Charles Artus
Student of Edouard Navellier (1865-1944), Artus presented his first animal study, Étude d’un borzoi (study of a borzoi), at the 1920 Fall Salon, and at the Salon of French Artists in 1921, he presented Oie endormie (Sleeping goose). Soon after, he left the atelier of Navellier, who was too realist for his tastes, and whose influence is hardly apparent in Artus’s work. He joined instead the atelier of François Pompon (1855-1933), whose smooth style which favored volume over realism, better-suited the Artus’s temperament. Artus would stay loyal to this style all his life. In 1931, he was one of the twelve animal-sculptors who grouped around Pompon, with whom he exhibited work at the Salon des Animaliers organized by Ruhlmann. Like many animal-sculptors of his era, Artus would become very popular during the interwar period, when Art Deco surged in popularity.
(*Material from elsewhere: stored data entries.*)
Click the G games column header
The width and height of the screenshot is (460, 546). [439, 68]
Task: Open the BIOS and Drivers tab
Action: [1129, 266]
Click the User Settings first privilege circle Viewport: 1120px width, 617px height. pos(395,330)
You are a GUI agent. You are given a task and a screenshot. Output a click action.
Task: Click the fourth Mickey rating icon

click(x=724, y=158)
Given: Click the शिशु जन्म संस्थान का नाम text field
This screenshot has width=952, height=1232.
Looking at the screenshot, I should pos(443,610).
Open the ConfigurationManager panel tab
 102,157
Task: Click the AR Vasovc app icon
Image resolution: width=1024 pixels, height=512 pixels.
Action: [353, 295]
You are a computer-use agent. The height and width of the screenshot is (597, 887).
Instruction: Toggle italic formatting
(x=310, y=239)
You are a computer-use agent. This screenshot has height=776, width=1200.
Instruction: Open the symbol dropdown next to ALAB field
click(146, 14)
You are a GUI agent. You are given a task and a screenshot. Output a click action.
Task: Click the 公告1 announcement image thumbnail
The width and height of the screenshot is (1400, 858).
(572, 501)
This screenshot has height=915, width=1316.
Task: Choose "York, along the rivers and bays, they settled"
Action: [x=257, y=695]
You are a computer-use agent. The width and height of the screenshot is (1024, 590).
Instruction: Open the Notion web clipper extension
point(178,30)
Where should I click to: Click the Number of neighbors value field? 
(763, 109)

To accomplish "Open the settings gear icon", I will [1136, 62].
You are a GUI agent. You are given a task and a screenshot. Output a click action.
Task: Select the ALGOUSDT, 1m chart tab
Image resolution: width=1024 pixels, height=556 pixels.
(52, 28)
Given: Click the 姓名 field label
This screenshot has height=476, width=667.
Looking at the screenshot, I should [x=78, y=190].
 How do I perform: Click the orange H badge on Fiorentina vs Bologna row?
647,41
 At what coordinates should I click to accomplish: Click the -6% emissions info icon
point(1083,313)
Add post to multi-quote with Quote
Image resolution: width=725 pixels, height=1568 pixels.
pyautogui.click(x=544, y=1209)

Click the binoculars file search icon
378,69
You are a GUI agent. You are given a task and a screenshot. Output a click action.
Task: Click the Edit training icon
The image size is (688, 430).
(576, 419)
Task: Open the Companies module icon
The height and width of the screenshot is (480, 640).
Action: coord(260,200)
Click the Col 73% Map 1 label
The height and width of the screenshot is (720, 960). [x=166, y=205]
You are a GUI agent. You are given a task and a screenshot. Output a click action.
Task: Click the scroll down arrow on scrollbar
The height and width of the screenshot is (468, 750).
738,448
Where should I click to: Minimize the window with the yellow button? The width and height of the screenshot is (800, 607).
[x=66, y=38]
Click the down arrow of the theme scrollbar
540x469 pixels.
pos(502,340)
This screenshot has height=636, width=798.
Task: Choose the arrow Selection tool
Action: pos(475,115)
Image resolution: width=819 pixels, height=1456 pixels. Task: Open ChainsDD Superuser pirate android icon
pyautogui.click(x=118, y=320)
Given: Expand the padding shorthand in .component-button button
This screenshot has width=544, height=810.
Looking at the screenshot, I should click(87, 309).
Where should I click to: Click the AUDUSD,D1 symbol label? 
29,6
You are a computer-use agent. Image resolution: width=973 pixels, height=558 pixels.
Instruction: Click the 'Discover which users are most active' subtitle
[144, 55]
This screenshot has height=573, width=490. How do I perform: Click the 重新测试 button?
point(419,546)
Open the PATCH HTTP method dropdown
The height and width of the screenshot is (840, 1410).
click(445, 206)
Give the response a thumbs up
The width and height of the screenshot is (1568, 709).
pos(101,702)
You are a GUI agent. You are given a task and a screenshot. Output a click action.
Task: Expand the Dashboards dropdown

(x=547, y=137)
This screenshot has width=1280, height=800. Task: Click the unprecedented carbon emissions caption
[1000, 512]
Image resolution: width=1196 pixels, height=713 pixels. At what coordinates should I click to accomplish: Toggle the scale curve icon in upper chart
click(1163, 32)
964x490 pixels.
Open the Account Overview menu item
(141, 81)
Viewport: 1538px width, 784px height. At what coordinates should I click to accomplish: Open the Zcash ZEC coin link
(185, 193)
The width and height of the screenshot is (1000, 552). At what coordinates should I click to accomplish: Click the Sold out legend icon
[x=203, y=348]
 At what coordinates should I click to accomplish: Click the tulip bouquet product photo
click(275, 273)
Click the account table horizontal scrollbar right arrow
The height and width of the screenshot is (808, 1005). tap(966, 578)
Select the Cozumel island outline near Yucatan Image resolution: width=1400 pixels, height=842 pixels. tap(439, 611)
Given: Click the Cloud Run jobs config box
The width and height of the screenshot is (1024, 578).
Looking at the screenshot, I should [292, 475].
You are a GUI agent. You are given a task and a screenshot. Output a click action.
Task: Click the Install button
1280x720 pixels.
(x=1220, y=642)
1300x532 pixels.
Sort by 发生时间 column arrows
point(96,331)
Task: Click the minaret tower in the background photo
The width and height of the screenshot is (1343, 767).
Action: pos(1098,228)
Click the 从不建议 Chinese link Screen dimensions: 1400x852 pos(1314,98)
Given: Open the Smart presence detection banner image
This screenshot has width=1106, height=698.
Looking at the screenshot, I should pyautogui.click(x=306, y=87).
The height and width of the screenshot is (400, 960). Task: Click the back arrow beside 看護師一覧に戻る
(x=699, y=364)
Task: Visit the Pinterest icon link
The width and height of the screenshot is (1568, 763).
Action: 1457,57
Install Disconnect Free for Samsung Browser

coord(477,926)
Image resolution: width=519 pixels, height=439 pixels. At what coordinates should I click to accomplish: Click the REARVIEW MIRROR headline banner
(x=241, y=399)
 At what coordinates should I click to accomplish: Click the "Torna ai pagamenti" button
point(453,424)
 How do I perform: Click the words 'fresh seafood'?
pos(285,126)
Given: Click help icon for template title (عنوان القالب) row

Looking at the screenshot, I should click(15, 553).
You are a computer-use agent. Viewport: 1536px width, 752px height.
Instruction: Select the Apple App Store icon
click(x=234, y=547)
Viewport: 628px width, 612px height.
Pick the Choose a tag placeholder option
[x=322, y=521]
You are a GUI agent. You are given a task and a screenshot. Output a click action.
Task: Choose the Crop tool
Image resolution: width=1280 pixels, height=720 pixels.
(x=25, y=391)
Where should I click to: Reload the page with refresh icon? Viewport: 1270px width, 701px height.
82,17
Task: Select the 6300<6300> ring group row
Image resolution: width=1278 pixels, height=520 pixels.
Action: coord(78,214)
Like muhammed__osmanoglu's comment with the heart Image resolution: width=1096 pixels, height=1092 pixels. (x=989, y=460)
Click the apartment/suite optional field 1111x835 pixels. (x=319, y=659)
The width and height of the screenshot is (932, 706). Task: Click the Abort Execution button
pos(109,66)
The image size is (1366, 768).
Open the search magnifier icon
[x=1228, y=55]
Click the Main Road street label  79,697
In 1920, Artus built himself an atelier at the back of the villa Bligny in Étretat, which was a family house that he retired to after World War II and exhibited his works.
He was a specialist of bird sculptures, whose form lends itself particularly well to stylization, and he participated in many salons, like the Salon des Animaliers, the Salon of Independents, the Autumn Salons of 1920 through 1935, and the Salon of French Artists from 1921 to 1927, where he won an honorable mention in 1922 and a bronze medal in 1926.